Opiate of the People
Spending time in Russia inevitably leads me to think about the communist system, especially when you see how quickly it was replaced with a Russian form of capitalism after the fall of the Soviet Union. Karl Marx famously proclaimed that “religion is the opiate of the masses,” but it seems that he may have missed the fact that material possessions are the strongest opiate of all.
Marx borrowed some of his animosity toward religion from earlier thinkers, and Vladimir Lenin later expanded on this statement: “Those who toil, and live in want all their lives, are taught by religion to be submissive and patient while here on earth, and to take comfort in the hope of a heavenly reward.”
How strange those sentiments seem when we observe the intersection of capitalism and faith in the 21st Century. A century ago, workers may have been oppressed, and these critics blamed religion as the tool used to keep them eagerly working while hoping for a reward in the life to come. But as I return again to visit the land of Marx and Lenin, I can’t help but notice that it is something quite different that keeps people going to work day after day. And it’s no different than what drives us in the United States to toil our life away.

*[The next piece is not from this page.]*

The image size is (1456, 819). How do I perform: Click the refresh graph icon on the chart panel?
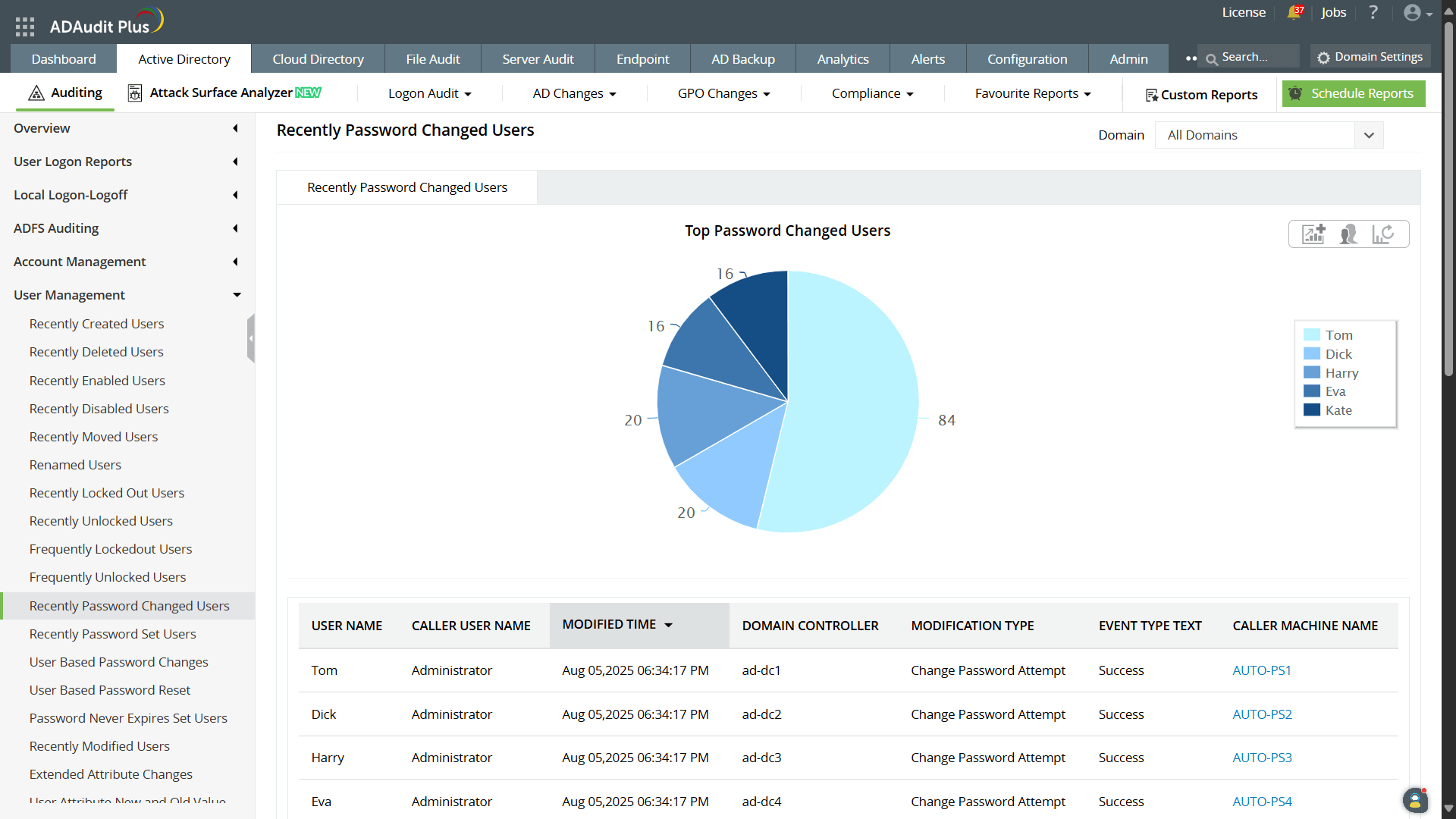(1384, 234)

Many of us would say that we are better off, and that we have the freedom to determine how much we work and how far we get ahead. Even if that were true, we use our freedom to work so that we can purchase material possessions on an ever-expanding wish list, to maintain and replace those items, and to pay down the mounting pile of debt we find ourselves in just to have it all now. So much of our income goes solely to housing expenses and the cars we drive. Some estimates find that these two items alone account for 75% of our after-tax income, up from less than 50% of the average family’s income a half century ago. Add to this the fact that more people are living in two income households than was the case 50 years ago, and it quickly becomes apparent that we are spending more and more of our incomes just to keep up with where and how we live, seeking larger homes, nicer cars and endless consumer goods, while our life is eaten up by an increasing number of hours at work just to maintain it all.

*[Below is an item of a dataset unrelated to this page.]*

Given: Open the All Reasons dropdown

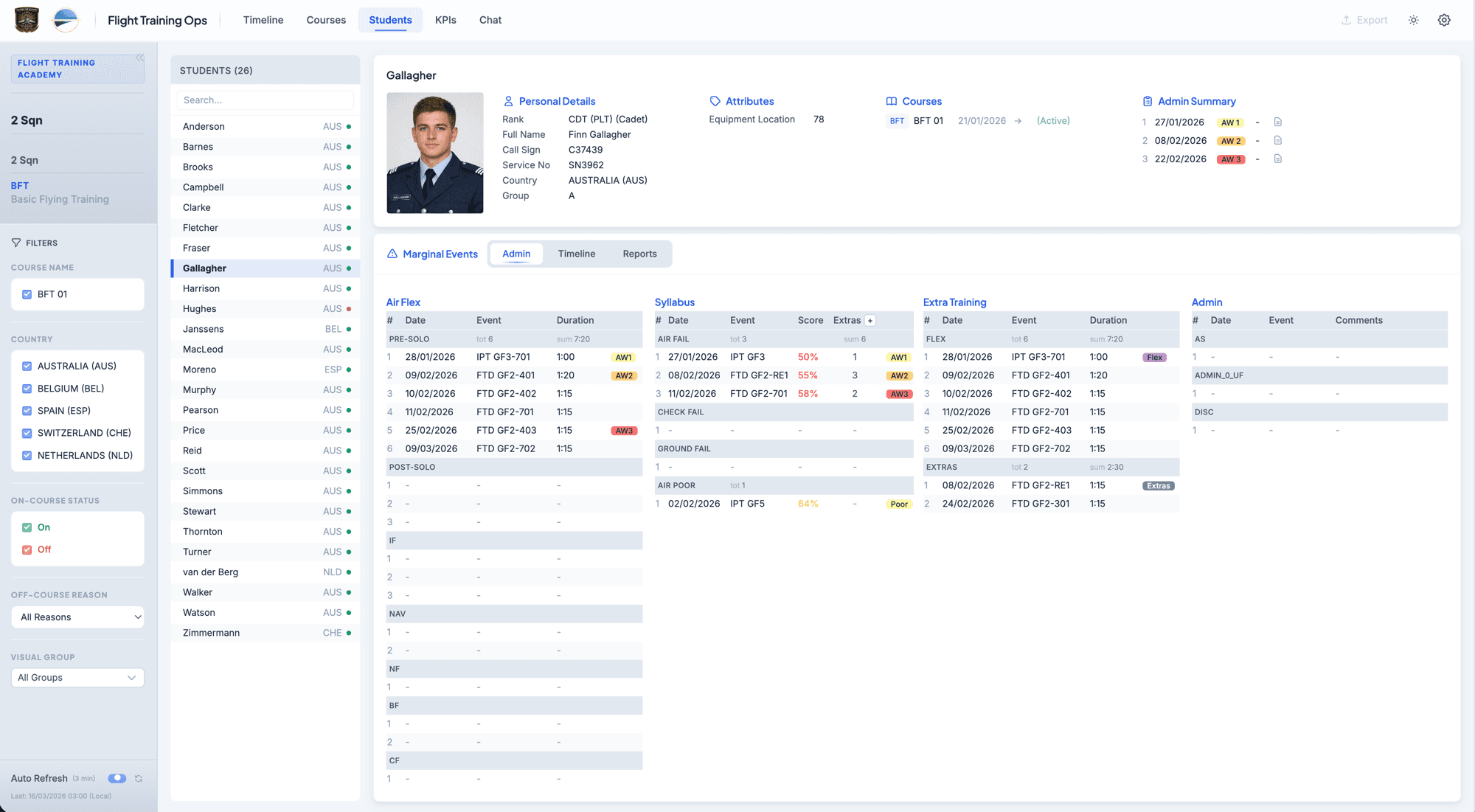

So does our belief in the afterlife keeps us working? Is that the reason that so many Christians work such long hours, because we hope that God will reward us? Hardly. We have become so accustomed to building heaven on earth – to feathering our own nest – that I doubt it factors into our conscious decision making at all. When confronted with the choice, it’s certainly a nice alternative to hell, but it doesn’t compare to the life we are building for ourselves here. It’s becoming increasingly hard to convince others about the good news of eternal life when we ourselves seem content to cling so tightly to this temporary world.
So it seems that Marx and Lenin were wrong on both accounts. Possessions, not religion, are the opiate of the masses, and it is the hope of a life filled with material goods that keeps us working, not a belief in the afterlife. Maybe Marx was a product of his time, born into a world that could not imagine globalization or the growing middle class which in almost every country would willingly trade the majority of their waking hours for the chance to come home at night to earthly comforts. It certainly seems that the today’s Russian masses have wasted no time in finding fulfillment by means of the fleeting highs that possessions can bring.
Jesus was once approached by a disciple who said that he would follow Jesus wherever He went. Most of us would immediately affirm the man’s gesture. But Jesus had a warning for the man. He said, “Foxes have dens, and birds have nests, but the Son of Man has no place to lay his head.” (Matthew 8:20) Apparently Jesus thought it important to temper this potential disciple’s enthusiasm with a stern warning about the type of life that often accompanies true discipleship. I wonder what words of warning Jesus would have for those of us who claim to eagerly await eternal life, but who remain heavily intoxicated in our endless pursuit of accumulating every comfort for the place that we lay our head.